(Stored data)
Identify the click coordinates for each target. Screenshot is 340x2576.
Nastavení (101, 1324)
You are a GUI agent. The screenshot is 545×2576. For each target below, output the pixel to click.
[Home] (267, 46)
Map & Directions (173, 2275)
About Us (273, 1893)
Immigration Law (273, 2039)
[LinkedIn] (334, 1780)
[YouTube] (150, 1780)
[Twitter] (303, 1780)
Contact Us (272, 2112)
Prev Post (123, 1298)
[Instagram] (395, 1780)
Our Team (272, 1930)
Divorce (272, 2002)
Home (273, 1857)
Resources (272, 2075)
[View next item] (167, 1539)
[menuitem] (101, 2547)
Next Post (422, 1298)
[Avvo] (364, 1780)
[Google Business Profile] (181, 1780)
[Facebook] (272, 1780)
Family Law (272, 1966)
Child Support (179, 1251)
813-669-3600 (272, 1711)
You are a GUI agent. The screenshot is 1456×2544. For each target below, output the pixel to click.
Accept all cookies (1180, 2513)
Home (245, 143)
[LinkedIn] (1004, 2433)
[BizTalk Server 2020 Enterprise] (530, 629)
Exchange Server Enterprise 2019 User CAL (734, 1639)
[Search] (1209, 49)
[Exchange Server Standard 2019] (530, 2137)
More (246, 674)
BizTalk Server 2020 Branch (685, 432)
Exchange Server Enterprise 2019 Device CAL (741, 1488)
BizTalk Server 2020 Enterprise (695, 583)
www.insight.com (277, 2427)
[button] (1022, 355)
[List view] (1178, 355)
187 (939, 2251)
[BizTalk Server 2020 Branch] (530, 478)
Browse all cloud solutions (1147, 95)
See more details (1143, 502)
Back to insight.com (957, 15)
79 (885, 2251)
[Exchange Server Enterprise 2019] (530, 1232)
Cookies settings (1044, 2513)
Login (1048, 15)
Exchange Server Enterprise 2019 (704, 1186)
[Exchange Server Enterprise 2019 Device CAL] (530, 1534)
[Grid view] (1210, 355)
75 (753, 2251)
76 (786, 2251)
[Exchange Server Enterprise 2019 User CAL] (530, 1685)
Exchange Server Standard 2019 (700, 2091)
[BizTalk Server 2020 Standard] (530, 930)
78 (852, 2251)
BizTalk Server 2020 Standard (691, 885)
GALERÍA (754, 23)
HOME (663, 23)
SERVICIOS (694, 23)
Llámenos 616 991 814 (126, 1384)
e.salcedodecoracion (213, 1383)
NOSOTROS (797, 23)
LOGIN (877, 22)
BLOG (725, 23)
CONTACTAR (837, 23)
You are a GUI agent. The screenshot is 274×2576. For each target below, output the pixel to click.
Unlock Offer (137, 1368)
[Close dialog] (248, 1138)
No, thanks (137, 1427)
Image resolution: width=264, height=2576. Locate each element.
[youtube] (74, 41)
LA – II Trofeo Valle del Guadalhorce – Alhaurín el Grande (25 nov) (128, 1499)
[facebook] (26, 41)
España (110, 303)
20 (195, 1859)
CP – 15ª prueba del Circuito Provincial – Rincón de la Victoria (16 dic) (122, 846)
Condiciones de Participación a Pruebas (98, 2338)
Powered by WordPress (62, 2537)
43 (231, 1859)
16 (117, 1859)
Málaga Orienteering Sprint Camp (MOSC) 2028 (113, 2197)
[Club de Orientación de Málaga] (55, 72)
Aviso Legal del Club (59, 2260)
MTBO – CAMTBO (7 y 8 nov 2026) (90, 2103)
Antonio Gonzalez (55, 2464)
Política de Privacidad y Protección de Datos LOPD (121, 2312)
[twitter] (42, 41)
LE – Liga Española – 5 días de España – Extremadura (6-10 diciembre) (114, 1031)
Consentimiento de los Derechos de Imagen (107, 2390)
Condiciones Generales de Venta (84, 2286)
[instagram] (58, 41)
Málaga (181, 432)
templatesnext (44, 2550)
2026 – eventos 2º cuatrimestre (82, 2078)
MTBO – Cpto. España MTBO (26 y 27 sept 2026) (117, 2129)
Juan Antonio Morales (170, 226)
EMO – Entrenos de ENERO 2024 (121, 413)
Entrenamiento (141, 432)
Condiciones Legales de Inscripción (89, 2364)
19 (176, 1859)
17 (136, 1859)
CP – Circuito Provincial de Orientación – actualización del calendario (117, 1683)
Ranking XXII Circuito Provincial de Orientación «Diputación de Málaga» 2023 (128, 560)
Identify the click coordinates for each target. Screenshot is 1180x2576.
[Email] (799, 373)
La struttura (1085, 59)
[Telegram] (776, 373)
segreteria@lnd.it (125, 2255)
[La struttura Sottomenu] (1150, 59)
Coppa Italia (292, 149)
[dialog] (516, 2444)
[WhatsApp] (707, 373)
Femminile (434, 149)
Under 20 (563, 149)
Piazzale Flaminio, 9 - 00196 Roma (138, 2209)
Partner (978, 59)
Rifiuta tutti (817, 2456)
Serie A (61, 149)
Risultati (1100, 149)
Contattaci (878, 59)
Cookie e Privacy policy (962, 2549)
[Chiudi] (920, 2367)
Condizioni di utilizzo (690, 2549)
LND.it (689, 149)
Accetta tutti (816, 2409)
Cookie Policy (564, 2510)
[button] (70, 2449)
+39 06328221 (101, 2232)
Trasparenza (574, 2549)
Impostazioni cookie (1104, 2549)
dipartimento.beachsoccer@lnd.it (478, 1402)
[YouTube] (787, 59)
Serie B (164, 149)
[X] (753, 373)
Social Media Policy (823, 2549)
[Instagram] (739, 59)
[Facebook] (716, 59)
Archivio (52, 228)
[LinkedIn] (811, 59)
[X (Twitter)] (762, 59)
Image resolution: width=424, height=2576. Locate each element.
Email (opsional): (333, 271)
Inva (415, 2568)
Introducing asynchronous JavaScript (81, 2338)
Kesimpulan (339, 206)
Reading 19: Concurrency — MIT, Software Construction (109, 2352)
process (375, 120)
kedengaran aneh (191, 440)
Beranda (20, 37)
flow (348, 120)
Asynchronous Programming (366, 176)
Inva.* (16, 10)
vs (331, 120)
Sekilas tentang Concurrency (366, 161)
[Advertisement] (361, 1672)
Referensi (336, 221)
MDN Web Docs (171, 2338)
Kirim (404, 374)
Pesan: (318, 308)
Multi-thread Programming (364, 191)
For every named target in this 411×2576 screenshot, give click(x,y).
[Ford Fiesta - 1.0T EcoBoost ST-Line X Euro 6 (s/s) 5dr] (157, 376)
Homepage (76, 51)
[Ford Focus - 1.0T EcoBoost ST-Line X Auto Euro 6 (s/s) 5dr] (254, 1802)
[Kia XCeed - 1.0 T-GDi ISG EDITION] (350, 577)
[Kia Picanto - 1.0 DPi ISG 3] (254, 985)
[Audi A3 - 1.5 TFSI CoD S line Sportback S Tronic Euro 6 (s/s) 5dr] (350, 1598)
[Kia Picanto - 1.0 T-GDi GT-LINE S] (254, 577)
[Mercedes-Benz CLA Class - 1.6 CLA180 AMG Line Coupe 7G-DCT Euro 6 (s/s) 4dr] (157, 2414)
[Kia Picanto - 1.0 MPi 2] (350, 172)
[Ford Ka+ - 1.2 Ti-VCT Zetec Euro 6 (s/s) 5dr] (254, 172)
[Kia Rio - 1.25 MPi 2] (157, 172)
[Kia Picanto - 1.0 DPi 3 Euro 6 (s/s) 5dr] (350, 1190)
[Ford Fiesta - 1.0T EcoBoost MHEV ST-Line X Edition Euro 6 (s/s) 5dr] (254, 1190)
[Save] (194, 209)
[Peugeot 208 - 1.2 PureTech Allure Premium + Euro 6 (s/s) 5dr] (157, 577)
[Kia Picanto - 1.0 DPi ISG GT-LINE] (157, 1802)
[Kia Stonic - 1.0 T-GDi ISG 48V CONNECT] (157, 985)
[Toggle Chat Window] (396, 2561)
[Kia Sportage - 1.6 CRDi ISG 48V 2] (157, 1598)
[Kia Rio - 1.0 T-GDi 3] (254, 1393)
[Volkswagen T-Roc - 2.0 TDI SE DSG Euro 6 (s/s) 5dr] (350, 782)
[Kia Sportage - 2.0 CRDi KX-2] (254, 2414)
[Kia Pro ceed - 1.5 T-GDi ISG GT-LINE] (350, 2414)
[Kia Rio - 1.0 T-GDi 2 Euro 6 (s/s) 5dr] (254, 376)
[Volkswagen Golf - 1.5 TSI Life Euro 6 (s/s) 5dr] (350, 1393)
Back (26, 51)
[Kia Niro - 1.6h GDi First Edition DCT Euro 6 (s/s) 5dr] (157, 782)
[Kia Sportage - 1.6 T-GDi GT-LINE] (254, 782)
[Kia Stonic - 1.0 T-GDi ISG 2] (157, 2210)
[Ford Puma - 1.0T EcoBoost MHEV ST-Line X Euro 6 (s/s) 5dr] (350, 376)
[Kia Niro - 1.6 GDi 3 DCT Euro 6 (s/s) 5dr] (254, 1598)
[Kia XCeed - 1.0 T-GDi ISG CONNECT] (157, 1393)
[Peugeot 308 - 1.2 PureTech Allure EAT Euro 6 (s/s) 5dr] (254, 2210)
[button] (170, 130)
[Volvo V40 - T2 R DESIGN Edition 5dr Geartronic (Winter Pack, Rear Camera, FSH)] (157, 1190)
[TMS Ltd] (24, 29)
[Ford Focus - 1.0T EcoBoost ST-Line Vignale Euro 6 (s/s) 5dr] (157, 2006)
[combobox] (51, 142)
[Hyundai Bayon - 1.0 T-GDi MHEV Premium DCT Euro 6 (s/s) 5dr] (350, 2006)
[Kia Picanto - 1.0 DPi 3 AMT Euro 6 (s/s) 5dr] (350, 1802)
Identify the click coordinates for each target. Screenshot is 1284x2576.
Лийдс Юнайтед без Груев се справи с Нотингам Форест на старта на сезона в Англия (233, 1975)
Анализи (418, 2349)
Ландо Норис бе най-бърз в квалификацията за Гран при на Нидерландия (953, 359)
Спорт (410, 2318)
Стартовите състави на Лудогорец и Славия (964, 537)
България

• Action item
Scan the lines above for "Email (opsional): (333, 271)" and for "[Mercedes-Benz CLA Class". Repeat exactly the line holding each of them and every line in between.

• Output for this task
Email (opsional): (333, 271)
Inva (415, 2568)
Introducing asynchronous JavaScript (81, 2338)
Kesimpulan (339, 206)
Reading 19: Concurrency — MIT, Software Construction (109, 2352)
process (375, 120)
kedengaran aneh (191, 440)
Beranda (20, 37)
flow (348, 120)
Asynchronous Programming (366, 176)
Inva.* (16, 10)
vs (331, 120)
Sekilas tentang Concurrency (366, 161)
[Advertisement] (361, 1672)
Referensi (336, 221)
MDN Web Docs (171, 2338)
Kirim (404, 374)
Pesan: (318, 308)
Multi-thread Programming (364, 191)
For every named target in this 411×2576 screenshot, give click(x,y).
[Ford Fiesta - 1.0T EcoBoost ST-Line X Euro 6 (s/s) 5dr] (157, 376)
Homepage (76, 51)
[Ford Focus - 1.0T EcoBoost ST-Line X Auto Euro 6 (s/s) 5dr] (254, 1802)
[Kia XCeed - 1.0 T-GDi ISG EDITION] (350, 577)
[Kia Picanto - 1.0 DPi ISG 3] (254, 985)
[Audi A3 - 1.5 TFSI CoD S line Sportback S Tronic Euro 6 (s/s) 5dr] (350, 1598)
[Kia Picanto - 1.0 T-GDi GT-LINE S] (254, 577)
[Mercedes-Benz CLA Class - 1.6 CLA180 AMG Line Coupe 7G-DCT Euro 6 (s/s) 4dr] (157, 2414)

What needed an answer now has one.